Real-time TTS relies on overlapping generation and playback. The transformer starts generating tokens immediately. As soon as the first chunk is ready - maybe 200 milliseconds of audio - the decoder reconstructs it and playback begins. While that chunk is playing, the transformer is generating the next chunk. By the time playback reaches the end of the first chunk, the second chunk is ready.

This is called chunked streaming, and it's how voice agents feel responsive even though the model is still generating. The user hears speech start within a few hundred milliseconds, and the rest arrives in a steady stream. The illusion is that the agent is speaking in real time. The reality is that it's racing to stay ahead of playback.

The challenge is pipeline stalls. If the transformer falls behind - maybe because the sentence is complex and takes longer to generate - playback catches up and you get a stutter. The decoder runs out of tokens and has to wait. This is why latency tuning matters. You need to balance chunk size, model speed, and buffer depth so the pipeline never stalls.

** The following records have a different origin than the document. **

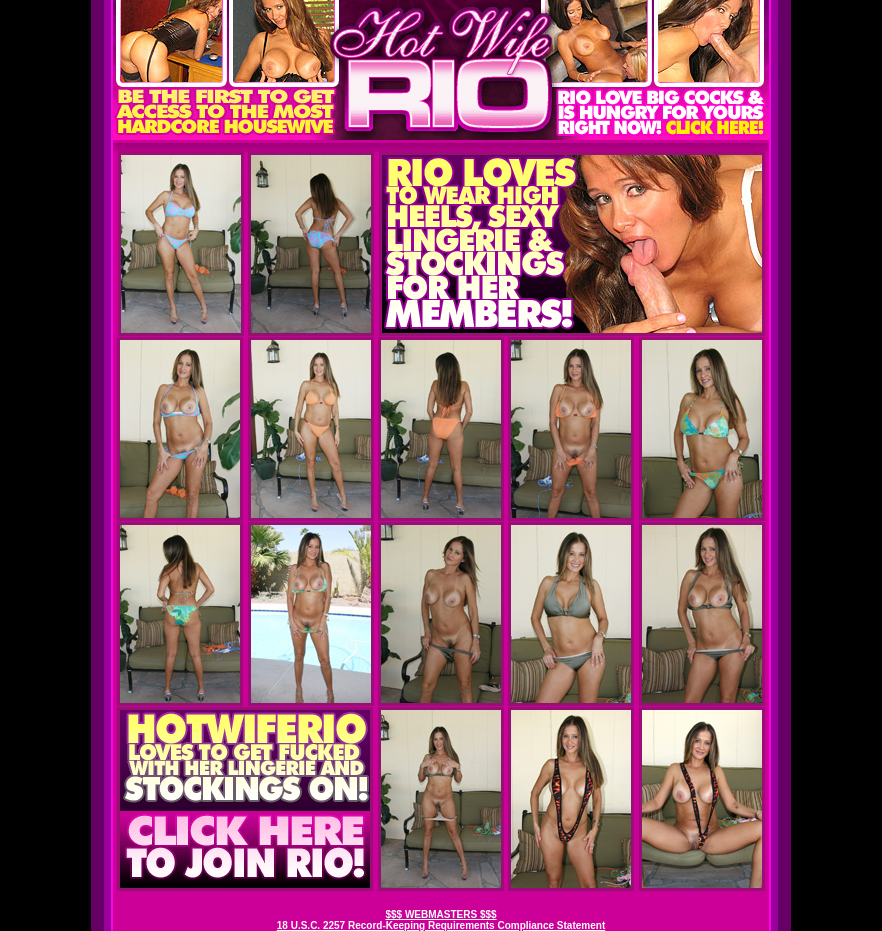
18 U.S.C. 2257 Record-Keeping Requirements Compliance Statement (441, 925)
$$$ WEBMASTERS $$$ (440, 914)
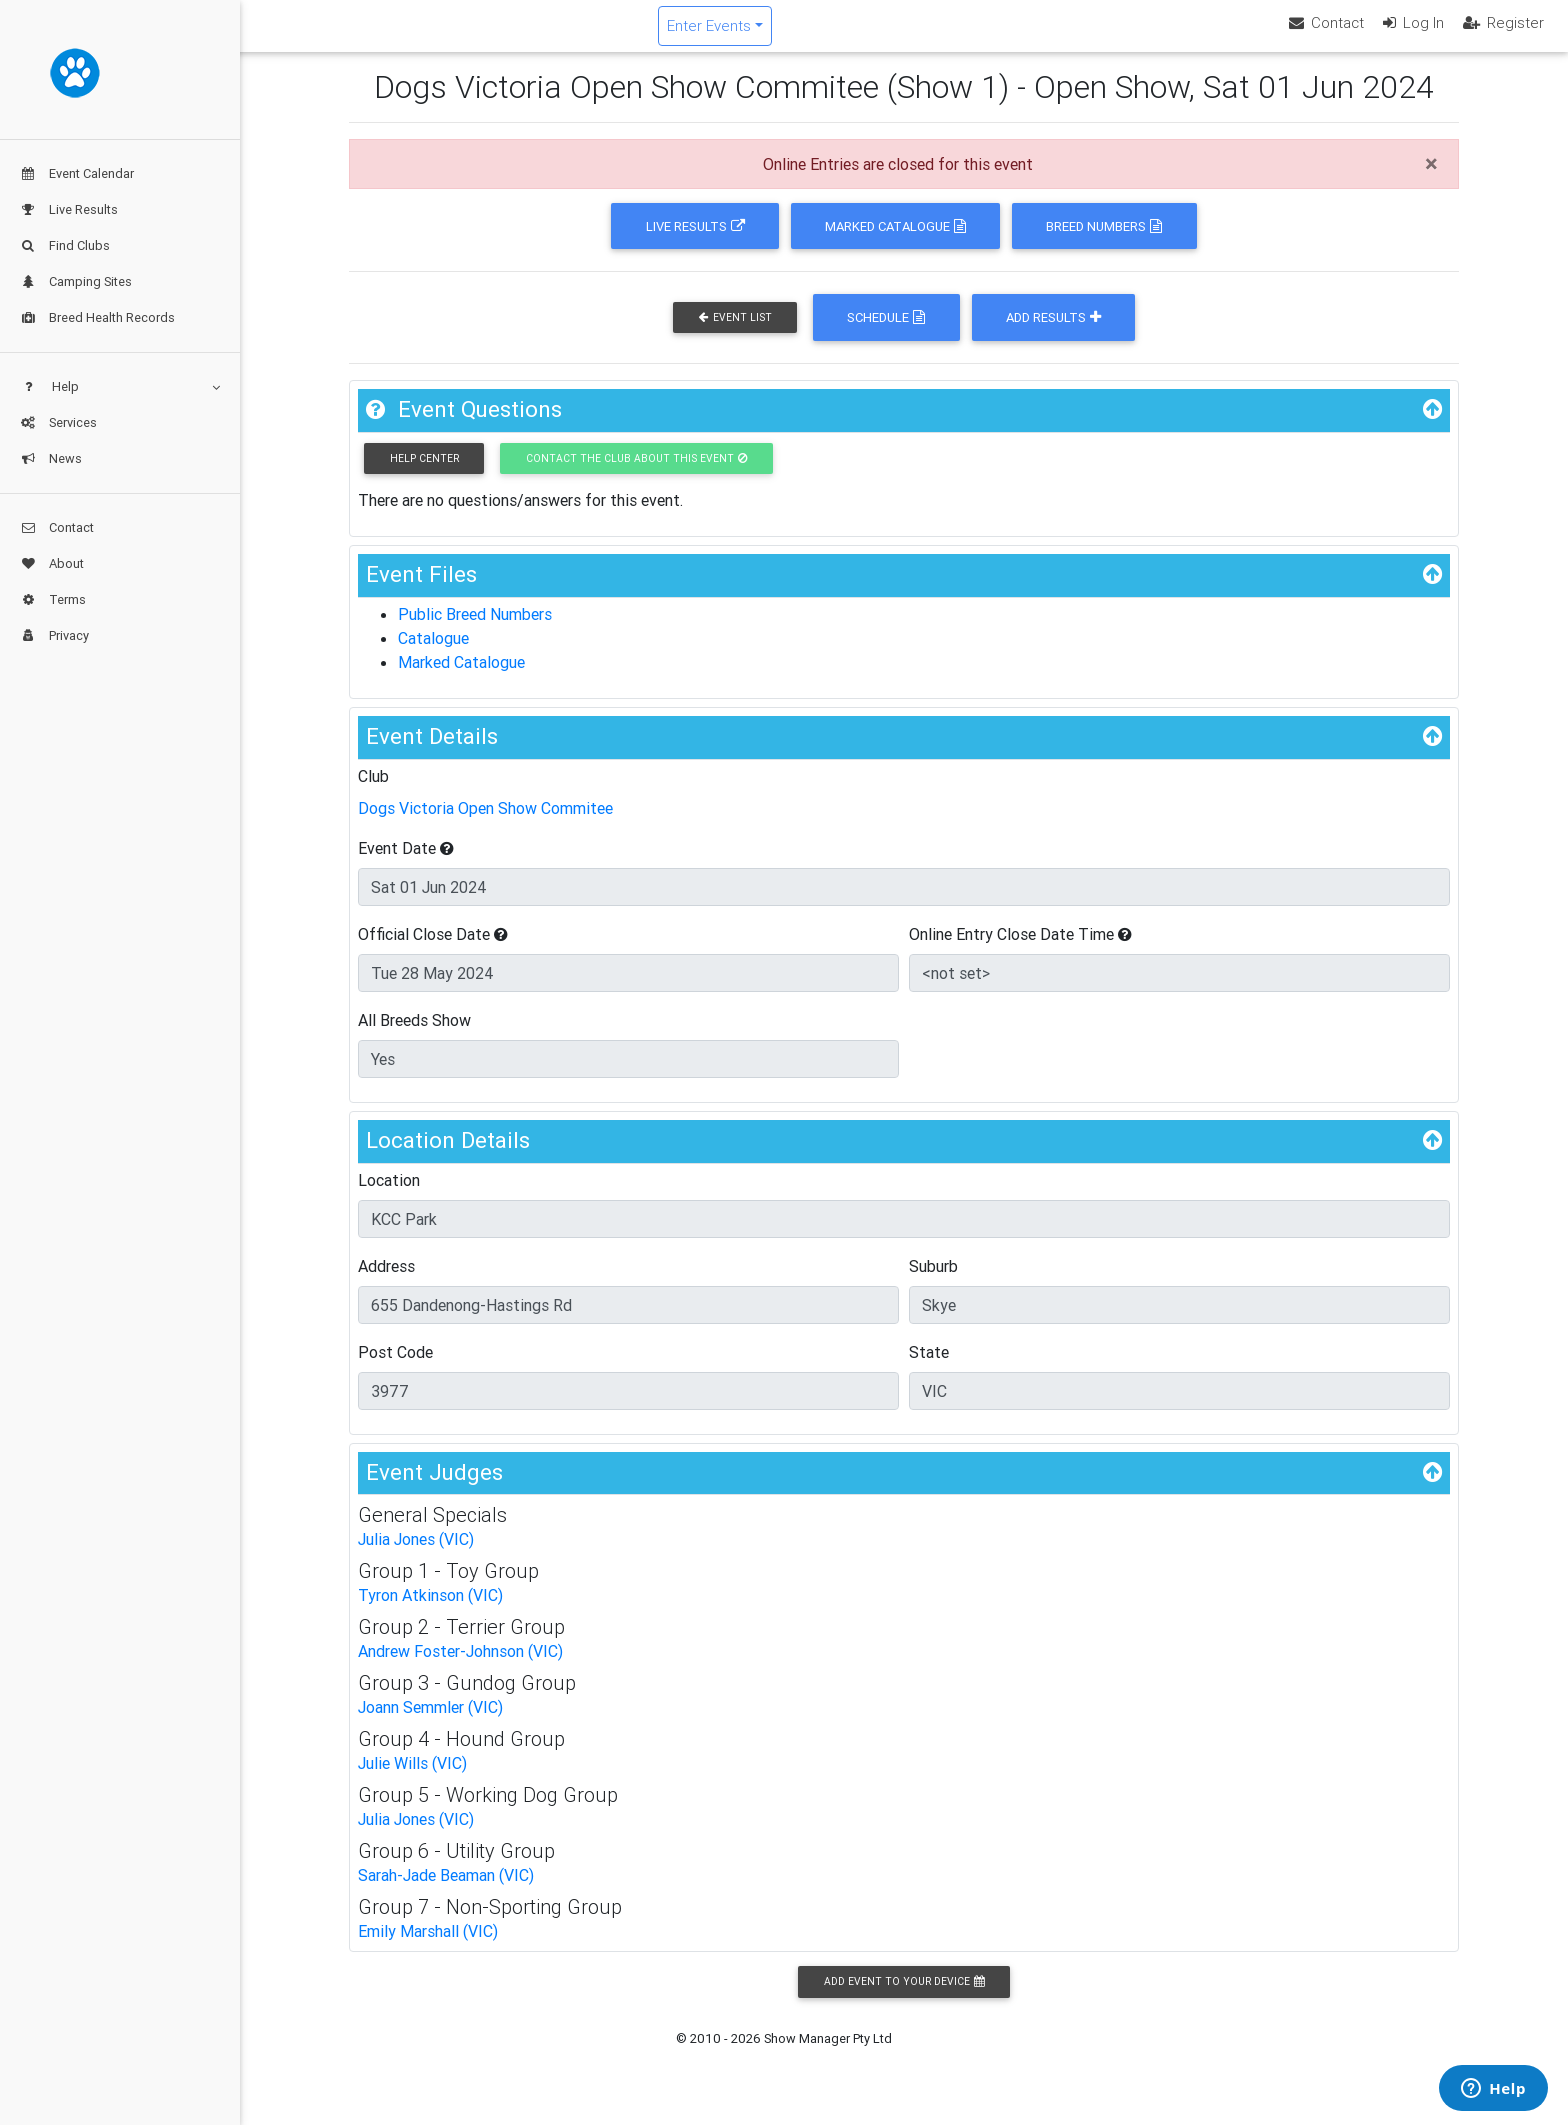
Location (389, 1196)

Voice Cloning: Few-Shot Learning in Practice

Modern TTS models can clone a voice from a 10-second sample. The demo Humeau showed was striking - record yourself speaking for a few seconds, and the model generates new speech in your voice. This works because the model already learned a continuous voice space during pre-training.

The voice space is a high-dimensional representation of vocal characteristics - pitch, timbre, accent, speaking rate. Every voice is a point in this space. During few-shot cloning, the model hears your sample, figures out where you sit in voice space, and generates speech from that point. It's not learning your voice from scratch. It's finding you in a space it already knows.

The codec plays a key role here. It encodes your voice sample into a set of parameters - a voice embedding - that the transformer uses to condition generation. This embedding is small, maybe a few hundred numbers. The transformer uses it to bias token generation toward your vocal characteristics. The result is speech that sounds like you, even though the model only heard you for ten seconds.

Cost: The Real Constraint

Voice agents are expensive because they generate constantly. A text-based agent generates one response per message - maybe a few hundred tokens. A voice agent generates thousands of tokens for the same conversation - audio for every word spoken, in both directions.

The cost per interaction scales with token count. Better codecs help by compressing more audio into fewer tokens. Faster models help by reducing compute per token. But the fundamental constraint remains: voice is more expensive than text. This limits where you deploy it.

Customer service calls - worth it, because the alternative is hiring humans. Casual chat apps - maybe not, because text is good enough and much cheaper. The business case for voice depends on whether the interaction genuinely needs it. The technology is solved. The economics are still being figured out.